Exclusive | Luckin Coffee plans to list in Hong Kong as the Chinese Starbucks wannabe plots a comeback from its Nasdaq expulsion after restructuring
- After two years of debt restructuring with bondholders, Luckin Coffee emerged from bankruptcy order last month
- Luckin expanded to over 6,000 stores at the end of last year, surpassing Starbucks’ 5,400 in China

The chain, headquartered in the Fujian provincial city of Xiamen, obtained a so-called “light touch provisional liquidation” approval from the Cayman Islands that allowed a new management team to work with its liquidator to keep its business growing in China after firing three senior executives for fraud.
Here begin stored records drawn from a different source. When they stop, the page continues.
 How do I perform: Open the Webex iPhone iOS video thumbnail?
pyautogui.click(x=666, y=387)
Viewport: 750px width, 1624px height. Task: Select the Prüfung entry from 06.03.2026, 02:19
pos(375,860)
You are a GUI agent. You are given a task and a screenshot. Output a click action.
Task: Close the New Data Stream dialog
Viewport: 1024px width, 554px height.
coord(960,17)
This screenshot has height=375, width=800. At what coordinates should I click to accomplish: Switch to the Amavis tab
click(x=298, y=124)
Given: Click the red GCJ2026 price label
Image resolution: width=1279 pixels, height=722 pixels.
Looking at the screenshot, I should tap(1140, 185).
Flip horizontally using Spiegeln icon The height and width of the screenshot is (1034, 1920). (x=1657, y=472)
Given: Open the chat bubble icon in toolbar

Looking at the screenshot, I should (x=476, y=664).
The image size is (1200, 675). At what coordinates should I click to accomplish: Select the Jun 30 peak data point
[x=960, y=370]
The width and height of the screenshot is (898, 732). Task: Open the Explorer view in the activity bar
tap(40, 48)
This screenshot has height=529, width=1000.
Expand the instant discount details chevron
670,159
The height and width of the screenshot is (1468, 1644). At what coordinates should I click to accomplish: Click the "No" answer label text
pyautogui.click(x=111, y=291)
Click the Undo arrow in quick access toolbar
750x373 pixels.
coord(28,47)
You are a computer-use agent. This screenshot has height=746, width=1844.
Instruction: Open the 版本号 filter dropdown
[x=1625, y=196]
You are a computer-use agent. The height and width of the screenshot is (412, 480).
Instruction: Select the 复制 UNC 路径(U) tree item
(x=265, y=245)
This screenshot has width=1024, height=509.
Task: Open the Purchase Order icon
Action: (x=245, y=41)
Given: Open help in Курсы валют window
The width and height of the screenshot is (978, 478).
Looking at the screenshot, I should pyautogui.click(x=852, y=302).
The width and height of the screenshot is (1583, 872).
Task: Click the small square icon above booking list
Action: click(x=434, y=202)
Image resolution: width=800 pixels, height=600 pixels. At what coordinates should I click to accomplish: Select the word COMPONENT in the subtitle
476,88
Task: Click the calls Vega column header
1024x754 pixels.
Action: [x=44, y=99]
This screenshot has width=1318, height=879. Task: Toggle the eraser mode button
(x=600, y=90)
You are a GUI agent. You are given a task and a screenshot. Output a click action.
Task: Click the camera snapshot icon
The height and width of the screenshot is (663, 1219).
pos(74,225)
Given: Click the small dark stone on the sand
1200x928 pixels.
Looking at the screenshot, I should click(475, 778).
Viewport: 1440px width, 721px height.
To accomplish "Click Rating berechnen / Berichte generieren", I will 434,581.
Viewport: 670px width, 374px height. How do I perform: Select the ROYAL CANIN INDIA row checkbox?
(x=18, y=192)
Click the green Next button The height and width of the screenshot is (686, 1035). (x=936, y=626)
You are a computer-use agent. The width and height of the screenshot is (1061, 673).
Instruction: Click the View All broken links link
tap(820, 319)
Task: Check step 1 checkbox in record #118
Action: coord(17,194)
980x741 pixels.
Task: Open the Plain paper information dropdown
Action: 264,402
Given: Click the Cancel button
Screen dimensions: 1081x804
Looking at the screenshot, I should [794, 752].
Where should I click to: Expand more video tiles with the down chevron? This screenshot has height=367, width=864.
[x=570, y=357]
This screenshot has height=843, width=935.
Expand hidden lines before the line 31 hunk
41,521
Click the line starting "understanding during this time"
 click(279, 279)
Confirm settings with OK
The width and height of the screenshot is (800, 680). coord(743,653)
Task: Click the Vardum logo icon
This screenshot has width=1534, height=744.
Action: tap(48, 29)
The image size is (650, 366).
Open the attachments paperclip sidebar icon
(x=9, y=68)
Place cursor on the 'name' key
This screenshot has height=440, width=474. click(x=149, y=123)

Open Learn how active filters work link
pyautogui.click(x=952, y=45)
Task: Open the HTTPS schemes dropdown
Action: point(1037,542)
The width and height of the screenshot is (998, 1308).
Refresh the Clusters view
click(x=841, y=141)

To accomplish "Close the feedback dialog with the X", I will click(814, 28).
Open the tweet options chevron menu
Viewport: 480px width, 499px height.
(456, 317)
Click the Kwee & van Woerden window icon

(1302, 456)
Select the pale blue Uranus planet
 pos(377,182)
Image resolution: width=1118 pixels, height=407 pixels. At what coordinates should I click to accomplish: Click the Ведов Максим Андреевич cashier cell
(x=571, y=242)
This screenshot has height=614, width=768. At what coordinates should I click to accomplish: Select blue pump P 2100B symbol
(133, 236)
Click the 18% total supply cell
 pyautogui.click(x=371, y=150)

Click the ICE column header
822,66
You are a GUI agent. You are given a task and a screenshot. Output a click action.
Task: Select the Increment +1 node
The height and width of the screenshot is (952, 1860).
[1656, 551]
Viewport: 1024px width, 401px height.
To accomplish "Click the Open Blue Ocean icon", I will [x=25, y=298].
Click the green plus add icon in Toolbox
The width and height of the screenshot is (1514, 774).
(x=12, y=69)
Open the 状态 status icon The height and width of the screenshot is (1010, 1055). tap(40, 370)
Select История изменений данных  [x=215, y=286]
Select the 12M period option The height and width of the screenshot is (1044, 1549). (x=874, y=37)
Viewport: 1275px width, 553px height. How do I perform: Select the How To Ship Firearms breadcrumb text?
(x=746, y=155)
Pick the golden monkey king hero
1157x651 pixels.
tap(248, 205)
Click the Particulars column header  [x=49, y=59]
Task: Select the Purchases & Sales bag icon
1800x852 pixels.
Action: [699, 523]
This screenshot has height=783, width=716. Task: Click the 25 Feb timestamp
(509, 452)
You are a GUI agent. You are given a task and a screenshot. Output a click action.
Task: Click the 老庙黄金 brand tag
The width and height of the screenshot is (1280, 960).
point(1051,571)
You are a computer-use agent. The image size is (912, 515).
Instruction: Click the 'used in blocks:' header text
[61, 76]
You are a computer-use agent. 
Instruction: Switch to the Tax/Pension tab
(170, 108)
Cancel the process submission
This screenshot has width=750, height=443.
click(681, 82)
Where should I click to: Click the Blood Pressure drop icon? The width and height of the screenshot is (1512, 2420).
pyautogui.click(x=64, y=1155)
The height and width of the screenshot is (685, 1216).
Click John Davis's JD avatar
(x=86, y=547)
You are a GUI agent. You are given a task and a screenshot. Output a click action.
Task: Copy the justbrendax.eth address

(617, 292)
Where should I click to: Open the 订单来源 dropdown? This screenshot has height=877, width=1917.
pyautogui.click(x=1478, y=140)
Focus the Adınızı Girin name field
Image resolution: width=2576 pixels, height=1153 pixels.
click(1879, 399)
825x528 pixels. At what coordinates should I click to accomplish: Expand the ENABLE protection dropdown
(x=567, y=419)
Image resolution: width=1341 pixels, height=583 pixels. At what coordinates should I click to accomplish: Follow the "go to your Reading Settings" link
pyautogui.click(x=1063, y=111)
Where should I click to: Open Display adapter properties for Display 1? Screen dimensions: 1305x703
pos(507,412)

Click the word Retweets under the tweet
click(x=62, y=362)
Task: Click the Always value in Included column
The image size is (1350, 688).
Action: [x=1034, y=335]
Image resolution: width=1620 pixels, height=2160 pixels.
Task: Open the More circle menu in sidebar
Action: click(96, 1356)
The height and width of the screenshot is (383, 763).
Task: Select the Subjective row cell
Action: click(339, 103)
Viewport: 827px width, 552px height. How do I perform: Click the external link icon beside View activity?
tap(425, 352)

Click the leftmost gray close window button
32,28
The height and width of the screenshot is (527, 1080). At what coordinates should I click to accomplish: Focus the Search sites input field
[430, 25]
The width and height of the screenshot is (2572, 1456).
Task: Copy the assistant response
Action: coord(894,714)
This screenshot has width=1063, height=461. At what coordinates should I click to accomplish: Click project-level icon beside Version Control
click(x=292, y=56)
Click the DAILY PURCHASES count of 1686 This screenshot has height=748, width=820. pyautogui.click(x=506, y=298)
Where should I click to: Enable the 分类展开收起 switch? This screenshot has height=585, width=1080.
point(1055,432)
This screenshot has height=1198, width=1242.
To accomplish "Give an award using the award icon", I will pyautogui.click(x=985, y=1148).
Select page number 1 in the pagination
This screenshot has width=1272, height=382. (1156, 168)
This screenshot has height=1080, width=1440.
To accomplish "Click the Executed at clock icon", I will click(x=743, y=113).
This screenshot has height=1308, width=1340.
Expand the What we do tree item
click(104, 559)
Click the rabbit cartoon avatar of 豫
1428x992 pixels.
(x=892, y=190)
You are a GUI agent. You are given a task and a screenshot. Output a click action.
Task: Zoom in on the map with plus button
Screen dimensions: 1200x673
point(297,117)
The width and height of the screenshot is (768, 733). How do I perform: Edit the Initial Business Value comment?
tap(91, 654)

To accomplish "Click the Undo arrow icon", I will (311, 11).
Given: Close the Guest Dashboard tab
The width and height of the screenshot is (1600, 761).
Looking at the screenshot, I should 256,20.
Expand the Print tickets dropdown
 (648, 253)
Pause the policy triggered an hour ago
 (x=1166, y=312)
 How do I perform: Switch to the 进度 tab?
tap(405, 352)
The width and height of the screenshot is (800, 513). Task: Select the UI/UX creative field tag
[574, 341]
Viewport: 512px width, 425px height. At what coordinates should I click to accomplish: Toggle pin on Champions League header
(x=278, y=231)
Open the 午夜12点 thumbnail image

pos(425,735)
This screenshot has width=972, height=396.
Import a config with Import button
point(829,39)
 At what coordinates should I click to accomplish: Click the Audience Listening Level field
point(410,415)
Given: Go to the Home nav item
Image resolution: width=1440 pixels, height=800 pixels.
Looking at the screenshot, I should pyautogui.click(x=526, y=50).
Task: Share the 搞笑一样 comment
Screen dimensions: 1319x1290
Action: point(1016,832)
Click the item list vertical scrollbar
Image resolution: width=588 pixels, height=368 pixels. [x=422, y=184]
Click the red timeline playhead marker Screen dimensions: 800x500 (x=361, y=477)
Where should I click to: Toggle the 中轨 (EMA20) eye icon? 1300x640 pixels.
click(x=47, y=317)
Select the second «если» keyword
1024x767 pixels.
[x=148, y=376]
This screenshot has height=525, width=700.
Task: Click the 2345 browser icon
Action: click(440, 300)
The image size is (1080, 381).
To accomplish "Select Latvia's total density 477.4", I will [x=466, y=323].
“The light touch regime allowed [Luckin’s] board to continue running the business, which is essential because it allows someone who knows the coffee business to continue to run the network,” said Tiffany Wong Wing-sze, managing director of the consulting firm Alvarez & Marsal, the provisional liquidator of Luckin since July 2020. “It’s rare for a company like Luckin to complete its restructuring so quickly; it needs the cooperation of the management, employees, the creditors and regulators.”

Luckin’s comeback is a remarkable turnaround for a company built on speed. It took just 19 months from its very first coffee kiosk to its May 2019 initial public offering (IPO) on the Nasdaq market in New York.